▸ Exercise requirements:
Show every line of the data where the word "details" can be found.

=== Records shown ===

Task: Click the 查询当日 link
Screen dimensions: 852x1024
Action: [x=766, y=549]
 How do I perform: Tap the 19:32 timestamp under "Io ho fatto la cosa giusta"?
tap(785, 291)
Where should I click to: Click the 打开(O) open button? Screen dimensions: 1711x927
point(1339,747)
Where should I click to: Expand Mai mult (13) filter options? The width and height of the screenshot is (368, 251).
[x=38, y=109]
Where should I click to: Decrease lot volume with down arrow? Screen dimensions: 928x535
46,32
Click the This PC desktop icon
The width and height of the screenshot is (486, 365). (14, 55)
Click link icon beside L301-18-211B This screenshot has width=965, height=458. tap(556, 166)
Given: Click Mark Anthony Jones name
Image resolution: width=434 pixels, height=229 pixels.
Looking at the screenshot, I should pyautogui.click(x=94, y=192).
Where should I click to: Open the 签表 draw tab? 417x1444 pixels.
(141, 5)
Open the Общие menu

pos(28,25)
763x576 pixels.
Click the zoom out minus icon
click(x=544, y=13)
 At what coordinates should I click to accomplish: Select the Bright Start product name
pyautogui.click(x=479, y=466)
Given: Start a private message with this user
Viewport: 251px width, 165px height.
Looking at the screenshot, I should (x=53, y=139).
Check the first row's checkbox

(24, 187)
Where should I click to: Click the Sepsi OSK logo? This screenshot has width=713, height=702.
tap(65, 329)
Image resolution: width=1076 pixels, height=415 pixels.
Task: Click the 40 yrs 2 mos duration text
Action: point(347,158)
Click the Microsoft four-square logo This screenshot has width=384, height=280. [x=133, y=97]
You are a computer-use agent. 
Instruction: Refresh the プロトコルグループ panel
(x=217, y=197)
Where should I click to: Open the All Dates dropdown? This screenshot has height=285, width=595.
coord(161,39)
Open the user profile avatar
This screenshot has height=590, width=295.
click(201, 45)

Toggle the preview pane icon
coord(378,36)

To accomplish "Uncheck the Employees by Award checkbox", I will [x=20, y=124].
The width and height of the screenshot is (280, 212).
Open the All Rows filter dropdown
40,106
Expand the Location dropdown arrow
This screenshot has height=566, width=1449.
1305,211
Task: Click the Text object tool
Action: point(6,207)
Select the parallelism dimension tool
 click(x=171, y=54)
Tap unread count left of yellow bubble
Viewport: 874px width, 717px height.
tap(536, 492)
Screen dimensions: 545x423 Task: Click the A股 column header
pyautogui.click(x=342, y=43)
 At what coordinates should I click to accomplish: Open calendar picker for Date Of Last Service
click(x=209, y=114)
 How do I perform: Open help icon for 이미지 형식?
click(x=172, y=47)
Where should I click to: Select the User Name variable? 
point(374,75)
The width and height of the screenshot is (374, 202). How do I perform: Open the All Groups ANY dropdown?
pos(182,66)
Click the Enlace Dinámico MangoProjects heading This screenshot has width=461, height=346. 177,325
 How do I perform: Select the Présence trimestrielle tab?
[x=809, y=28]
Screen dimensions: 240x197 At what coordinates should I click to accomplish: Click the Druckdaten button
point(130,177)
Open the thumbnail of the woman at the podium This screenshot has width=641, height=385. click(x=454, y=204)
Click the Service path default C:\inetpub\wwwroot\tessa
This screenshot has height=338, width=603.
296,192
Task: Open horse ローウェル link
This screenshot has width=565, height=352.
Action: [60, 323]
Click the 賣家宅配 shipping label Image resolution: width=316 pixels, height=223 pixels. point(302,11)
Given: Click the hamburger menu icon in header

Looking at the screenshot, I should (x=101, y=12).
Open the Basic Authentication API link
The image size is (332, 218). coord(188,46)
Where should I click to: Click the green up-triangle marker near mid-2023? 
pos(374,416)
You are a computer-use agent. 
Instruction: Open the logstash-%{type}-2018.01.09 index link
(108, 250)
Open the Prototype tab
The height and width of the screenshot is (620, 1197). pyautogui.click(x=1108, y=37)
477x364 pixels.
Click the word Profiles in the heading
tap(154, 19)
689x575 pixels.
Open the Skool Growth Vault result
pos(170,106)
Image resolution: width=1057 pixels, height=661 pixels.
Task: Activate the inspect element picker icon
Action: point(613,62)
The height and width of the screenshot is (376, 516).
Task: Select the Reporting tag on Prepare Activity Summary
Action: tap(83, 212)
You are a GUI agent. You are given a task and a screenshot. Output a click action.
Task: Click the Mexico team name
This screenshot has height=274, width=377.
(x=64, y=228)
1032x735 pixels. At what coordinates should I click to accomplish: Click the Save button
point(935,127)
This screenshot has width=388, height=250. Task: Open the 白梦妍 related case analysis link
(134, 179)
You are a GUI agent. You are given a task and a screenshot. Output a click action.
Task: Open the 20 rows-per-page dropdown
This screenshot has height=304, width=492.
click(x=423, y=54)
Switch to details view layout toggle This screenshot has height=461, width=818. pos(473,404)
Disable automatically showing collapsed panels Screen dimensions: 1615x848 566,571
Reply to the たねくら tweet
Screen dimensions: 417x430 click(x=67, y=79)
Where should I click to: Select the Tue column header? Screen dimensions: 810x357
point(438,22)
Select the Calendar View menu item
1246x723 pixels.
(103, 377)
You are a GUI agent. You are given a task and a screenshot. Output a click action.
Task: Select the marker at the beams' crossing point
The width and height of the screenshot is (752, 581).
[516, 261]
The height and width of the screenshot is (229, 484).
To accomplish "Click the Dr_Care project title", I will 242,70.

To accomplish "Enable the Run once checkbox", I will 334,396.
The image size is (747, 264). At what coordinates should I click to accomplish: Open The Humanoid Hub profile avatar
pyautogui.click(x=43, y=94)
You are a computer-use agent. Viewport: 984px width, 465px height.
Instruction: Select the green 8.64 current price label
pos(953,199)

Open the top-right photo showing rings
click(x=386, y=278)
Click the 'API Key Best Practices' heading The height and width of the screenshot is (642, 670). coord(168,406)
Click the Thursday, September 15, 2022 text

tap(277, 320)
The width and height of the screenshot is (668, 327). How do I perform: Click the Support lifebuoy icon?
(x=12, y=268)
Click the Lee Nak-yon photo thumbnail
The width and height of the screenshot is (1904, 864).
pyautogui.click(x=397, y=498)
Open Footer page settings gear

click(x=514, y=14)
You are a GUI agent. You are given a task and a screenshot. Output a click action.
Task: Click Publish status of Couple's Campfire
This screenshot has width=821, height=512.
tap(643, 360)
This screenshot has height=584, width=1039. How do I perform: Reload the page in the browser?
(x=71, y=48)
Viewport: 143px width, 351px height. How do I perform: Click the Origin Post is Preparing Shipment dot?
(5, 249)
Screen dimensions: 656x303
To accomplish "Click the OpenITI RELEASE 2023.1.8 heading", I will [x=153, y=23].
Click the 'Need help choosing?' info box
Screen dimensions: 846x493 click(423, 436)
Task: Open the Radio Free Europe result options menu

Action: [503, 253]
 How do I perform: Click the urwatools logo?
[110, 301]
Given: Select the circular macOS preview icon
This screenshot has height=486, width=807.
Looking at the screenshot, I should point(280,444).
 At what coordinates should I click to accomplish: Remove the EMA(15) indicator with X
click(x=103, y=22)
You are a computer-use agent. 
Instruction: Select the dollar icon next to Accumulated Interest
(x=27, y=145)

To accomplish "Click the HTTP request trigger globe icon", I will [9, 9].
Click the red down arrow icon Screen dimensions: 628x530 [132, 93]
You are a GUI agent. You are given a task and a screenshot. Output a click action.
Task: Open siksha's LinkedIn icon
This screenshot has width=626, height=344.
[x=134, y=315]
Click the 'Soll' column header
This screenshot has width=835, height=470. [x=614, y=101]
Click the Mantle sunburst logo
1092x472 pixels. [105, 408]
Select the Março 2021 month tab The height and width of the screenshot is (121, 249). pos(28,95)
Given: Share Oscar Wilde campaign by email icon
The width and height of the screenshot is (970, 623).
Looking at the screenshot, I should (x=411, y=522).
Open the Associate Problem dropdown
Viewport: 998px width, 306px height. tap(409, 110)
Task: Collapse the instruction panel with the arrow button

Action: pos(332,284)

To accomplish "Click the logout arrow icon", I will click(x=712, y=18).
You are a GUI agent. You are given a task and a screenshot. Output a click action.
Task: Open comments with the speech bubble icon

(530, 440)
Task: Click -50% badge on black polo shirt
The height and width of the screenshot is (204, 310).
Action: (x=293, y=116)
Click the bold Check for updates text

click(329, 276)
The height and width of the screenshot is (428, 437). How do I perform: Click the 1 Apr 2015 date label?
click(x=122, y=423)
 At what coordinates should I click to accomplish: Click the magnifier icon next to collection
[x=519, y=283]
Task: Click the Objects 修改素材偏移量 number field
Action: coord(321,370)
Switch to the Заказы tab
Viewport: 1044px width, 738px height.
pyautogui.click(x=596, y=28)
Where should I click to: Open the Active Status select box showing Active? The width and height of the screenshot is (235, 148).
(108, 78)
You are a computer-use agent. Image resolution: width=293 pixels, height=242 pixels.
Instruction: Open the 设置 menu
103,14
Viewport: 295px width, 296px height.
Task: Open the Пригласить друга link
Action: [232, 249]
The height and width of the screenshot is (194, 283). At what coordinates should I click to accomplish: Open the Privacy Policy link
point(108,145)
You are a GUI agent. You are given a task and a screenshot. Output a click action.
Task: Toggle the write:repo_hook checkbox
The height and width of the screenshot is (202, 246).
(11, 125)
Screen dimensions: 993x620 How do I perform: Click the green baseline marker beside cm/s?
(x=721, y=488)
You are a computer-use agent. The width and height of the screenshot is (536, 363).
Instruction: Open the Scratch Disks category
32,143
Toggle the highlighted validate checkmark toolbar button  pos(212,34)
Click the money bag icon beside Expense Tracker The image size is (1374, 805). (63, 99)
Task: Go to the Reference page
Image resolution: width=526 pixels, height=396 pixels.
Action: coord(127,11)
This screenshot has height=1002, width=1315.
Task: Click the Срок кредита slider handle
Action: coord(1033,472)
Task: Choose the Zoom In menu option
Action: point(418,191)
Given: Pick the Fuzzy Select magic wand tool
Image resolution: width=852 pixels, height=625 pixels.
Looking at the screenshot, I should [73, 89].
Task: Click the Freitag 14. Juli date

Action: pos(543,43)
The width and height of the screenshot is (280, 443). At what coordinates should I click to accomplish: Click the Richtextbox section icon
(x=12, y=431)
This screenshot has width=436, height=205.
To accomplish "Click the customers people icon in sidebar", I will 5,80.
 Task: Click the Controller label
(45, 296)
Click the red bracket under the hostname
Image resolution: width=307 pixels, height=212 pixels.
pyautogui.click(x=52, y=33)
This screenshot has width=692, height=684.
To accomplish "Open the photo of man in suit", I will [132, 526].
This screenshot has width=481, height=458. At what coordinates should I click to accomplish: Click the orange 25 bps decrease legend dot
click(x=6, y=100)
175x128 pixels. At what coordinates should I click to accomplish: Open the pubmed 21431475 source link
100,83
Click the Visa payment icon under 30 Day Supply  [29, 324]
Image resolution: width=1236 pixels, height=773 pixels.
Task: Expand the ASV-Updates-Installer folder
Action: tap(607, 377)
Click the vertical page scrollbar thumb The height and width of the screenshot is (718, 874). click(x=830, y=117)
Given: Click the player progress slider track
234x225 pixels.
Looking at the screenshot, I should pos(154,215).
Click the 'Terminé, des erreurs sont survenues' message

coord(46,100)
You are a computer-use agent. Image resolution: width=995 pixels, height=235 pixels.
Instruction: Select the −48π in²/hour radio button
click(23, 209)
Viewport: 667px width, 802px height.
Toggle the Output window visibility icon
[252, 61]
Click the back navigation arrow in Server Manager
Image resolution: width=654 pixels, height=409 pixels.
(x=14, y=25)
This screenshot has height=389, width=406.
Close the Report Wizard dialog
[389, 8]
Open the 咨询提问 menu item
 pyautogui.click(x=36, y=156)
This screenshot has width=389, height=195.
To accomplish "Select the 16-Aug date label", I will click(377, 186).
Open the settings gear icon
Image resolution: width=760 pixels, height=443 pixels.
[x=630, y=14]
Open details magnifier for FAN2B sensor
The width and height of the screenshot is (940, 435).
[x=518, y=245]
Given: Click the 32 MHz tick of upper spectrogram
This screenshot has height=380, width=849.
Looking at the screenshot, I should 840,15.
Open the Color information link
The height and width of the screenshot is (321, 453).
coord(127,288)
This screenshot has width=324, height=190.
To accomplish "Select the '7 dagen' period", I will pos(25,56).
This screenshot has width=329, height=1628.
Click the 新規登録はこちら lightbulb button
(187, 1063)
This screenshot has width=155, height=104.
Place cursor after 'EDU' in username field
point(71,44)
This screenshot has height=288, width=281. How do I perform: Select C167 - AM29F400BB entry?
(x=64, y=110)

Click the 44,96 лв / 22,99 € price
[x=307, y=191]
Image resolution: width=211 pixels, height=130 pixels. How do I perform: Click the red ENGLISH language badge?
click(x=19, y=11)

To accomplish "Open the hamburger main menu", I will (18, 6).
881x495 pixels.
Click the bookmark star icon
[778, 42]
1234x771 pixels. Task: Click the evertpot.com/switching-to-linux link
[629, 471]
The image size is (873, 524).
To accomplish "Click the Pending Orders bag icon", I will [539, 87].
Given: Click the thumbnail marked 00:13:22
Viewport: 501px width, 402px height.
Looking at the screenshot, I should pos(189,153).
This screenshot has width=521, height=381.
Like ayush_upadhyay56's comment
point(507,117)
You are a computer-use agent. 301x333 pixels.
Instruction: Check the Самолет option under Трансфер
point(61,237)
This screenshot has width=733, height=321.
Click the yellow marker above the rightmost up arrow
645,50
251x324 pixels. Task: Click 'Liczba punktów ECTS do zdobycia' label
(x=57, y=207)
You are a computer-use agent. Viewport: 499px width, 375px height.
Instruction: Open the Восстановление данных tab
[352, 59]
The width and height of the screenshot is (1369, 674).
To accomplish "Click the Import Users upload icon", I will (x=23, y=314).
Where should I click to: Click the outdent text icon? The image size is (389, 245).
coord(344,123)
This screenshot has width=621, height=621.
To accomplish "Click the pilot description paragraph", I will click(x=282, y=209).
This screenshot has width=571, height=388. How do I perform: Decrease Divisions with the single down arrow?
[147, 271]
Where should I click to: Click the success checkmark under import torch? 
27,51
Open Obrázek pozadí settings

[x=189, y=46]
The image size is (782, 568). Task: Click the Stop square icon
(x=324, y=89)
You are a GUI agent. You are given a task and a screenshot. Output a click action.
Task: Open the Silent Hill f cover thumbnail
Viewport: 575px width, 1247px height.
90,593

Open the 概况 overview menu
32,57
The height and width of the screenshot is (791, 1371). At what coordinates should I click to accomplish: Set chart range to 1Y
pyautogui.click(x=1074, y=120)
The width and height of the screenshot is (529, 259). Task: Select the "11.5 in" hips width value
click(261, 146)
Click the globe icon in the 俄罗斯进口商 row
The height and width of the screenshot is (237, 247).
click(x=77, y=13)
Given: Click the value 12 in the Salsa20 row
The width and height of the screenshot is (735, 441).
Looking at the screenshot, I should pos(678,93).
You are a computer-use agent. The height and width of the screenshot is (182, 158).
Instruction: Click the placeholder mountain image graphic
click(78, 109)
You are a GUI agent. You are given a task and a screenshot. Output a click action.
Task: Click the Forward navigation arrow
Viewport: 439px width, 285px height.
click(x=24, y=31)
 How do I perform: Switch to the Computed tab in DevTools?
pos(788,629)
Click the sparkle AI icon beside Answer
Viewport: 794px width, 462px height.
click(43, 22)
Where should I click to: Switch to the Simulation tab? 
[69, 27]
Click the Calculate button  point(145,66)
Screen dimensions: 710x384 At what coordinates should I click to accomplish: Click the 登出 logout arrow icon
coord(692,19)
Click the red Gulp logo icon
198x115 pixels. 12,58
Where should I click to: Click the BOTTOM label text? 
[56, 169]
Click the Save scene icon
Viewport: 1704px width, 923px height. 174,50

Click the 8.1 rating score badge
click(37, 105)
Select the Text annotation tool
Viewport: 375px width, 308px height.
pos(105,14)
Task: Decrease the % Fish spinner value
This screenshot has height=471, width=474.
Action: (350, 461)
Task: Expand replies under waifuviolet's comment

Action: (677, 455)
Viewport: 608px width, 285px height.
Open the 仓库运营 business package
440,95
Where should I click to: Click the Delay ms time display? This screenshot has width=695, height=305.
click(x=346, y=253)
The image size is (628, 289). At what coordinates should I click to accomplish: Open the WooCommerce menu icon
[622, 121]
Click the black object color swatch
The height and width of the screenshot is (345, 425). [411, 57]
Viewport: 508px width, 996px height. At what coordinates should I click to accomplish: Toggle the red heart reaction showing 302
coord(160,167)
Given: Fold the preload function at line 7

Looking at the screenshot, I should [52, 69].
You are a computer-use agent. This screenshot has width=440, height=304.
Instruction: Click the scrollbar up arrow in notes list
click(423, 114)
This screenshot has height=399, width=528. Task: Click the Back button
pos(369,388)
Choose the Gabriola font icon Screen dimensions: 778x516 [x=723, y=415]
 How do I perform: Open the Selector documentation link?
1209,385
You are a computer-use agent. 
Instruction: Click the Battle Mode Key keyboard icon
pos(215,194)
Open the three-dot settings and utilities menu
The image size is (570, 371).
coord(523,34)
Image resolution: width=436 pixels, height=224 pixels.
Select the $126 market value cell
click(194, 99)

===

▸ Written response:
Switch to details view layout toggle This screenshot has height=461, width=818. pos(473,404)
Open details magnifier for FAN2B sensor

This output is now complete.